-- PROBLEM DETAILS --
Continue the explanation of solving recurrences, starting right after its final sentence.

-- DOCUMENT EXTRACT --
What This Concept Is

Once a recurrence is derived, the next question is whether it can be solved or at least understood well enough to predict values and growth. For this module, the goal is not exhaustive recurrence theory; it is to learn two practical moves:

  • Characteristic-root method for linear homogeneous recurrences with constant coefficients.
  • Generating-function method for arbitrary linear recurrences (including nonhomogeneous ones), extracting coefficients once a closed form for $A(x)$ is obtained.

Characteristic-root recipe (linear homogeneous, constant coefficients). Given

$$a_n = c_1 a_{n-1} + c_2 a_{n-2} + \cdots + c_k a_{n-k},$$

form the characteristic polynomial $x^k = c_1 x^{k-1} + c_2 x^{k-2} + \cdots + c_k$. If its roots are distinct, $r_1, \ldots, r_k$, the general solution is $a_n = \alpha_1 r_1^n + \cdots + \alpha_k r_k^n$, and the constants $\alpha_i$ are pinned down by the initial conditions. Repeated roots introduce polynomial-in-$n$ multipliers: a double root $r$ contributes $(\alpha + \beta n) r^n$.

Generating-function recipe. Multiply the recurrence by $x^n$, sum over $n$, solve algebraically for $A(x)$, decompose by partial fractions, and read coefficients using $\frac{1}{1 - rx} = \sum_{n\ge 0} r^n x^n$.

Both methods produce the same closed form for linear cases; the generating-function approach generalizes further (to nonlinear or nonhomogeneous forcing terms).

A dictionary to memorize. These three identities together solve most linear cases you will meet this semester:

$$\frac{1}{1 - rx} = \sum_{n \ge 0} r^n x^n, \quad \frac{1}{(1 - rx)^2} = \sum_{n \ge 0} (n+1) r^n x^n, \quad \frac{x}{1 - x - x^2} = \sum_{n \ge 0} F_n x^n.$$

The first handles any distinct-root linear recurrence after partial fractions. The second handles the repeated-root case (a double root $r$ contributes terms of the form $(\alpha + \beta n) r^n$). The third is the Fibonacci encoding that you should be able to write from memory.

Why It Matters Here

You need enough recurrence fluency to:

  • verify a conjectured counting formula against the recurrence it should satisfy.
  • move from recursive description to a usable closed-form expression.
  • predict asymptotic growth (dominant-root analysis: $a_n \sim C r_{\max}^n$ where $r_{\max}$ is the largest-magnitude root).
  • prepare for divide-and-conquer analysis and dynamic programming in later semesters.

This is a bridge topic between discrete math and algorithms. The Master Theorem you meet in Semester 2 is a pre-solved table of characteristic-root results for divide-and-conquer recurrences; understanding it requires seeing the method at least once from scratch.

Dominant-root analysis in one sentence. If $r_{\max}$ is the root of largest modulus in the characteristic polynomial, then $a_n = \Theta(r_{\max}^n)$ (with a polynomial correction if $r_{\max}$ is a repeated root). This is the cleanest way to talk about "this algorithm runs in time $\Theta(\phi^n)$" without messy case analysis on initial conditions.

-- DATASET EXCERPT --
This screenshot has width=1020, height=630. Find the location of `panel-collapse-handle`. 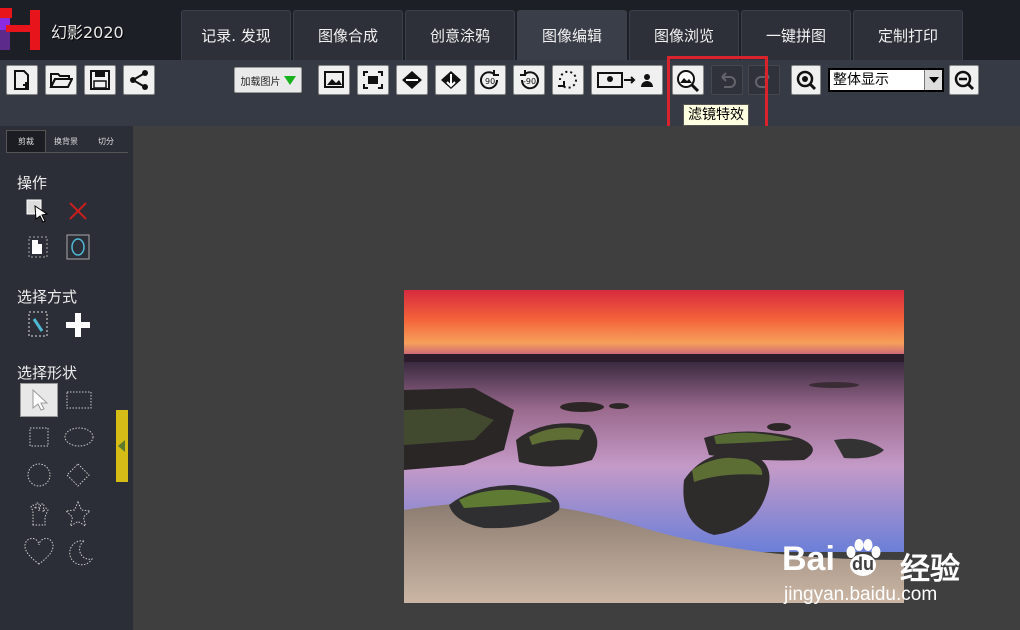

panel-collapse-handle is located at coordinates (122, 446).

-- THE ANSWER --
Concrete Examples

Example 1: Fibonacci via characteristic roots. Take $a_n = a_{n-1} + a_{n-2}$ with $a_0 = 0, a_1 = 1$ (standard Fibonacci). Characteristic polynomial $x^2 = x + 1$, i.e., $x^2 - x - 1 = 0$. Roots $\phi = \frac{1+\sqrt 5}{2}, \psi = \frac{1 - \sqrt 5}{2}$.

General solution: $a_n = \alpha \phi^n + \beta \psi^n$. From $a_0 = 0$: $\alpha + \beta = 0$. From $a_1 = 1$: $\alpha\phi + \beta\psi = 1$. Solve: $\alpha = 1/\sqrt 5, \beta = -1/\sqrt 5$. Binet's formula:

$$F_n = \frac{\phi^n - \psi^n}{\sqrt 5}.$$

Since $|\psi| < 1$, the second term is negligible for large $n$: $F_n \sim \phi^n / \sqrt 5$. Growth is exponential at rate $\phi \approx 1.618$. The closest-integer rule: $F_n = \operatorname{round}(\phi^n / \sqrt 5)$ for all $n \ge 0$, a striking integer consequence of an irrational formula.

Example 2: Fibonacci via generating functions. Let $A(x) = \sum_n F_n x^n$. Multiply the recurrence by $x^n$ and sum over $n \ge 2$:

$$\sum_{n\ge 2} F_n x^n = \sum_{n\ge 2} F_{n-1} x^n + \sum_{n\ge 2} F_{n-2} x^n.$$

Rewrite: $A(x) - F_0 - F_1 x = x(A(x) - F_0) + x^2 A(x)$. With $F_0 = 0, F_1 = 1$: $A(x) - x = xA(x) + x^2 A(x)$, giving

$$A(x) = \frac{x}{1 - x - x^2}.$$

Partial fractions give $A(x) = \frac{1}{\sqrt 5}\left(\frac{1}{1 - \phi x} - \frac{1}{1 - \psi x}\right)$, from which $[x^n] A(x) = (\phi^n - \psi^n)/\sqrt 5$ -- Binet's formula again.

Notice how the two methods end at the same answer but reveal different things. The characteristic-root derivation makes the roots ($\phi, \psi$) visible first; the generating-function derivation makes the denominator shape ($1 - x - x^2$) visible first, which is closely tied to the combinatorial recurrence structure. Fluency is the ability to flip between the two views.

Example 3: nonhomogeneous linear. Solve $c_n = c_{n-1} + 3$ with $c_0 = 4$. The homogeneous part is $c_n = c_{n-1}$, with solution $c_n = \alpha$. A particular solution to the full recurrence is $c_n = 3n + \beta$. Substitute: $3n + \beta = 3(n-1) + \beta + 3$, which is an identity -- so any $\beta$ works for the particular form. The general solution is $c_n = \alpha + 3n$. Apply $c_0 = 4$: $\alpha = 4$. Answer: $c_n = 4 + 3n$. Check: $c_1 = 7 = 4 + 3$; $c_2 = 10 = 7 + 3$. ✓

Common Confusion / Misconceptions

  • Mechanical algebra without model check. Solving an equation without remembering what $a_n$ counts. If a proposed closed form gives noninteger or negative values for a counting sequence, you have a bug. Counting sequences are always integer-valued.
  • Wrong initial conditions. Using the recurrence before checking that $a_0, a_1, \ldots$ align with the combinatorial object definition. A recurrence is a structural law; the initial conditions pick out which sequence it governs.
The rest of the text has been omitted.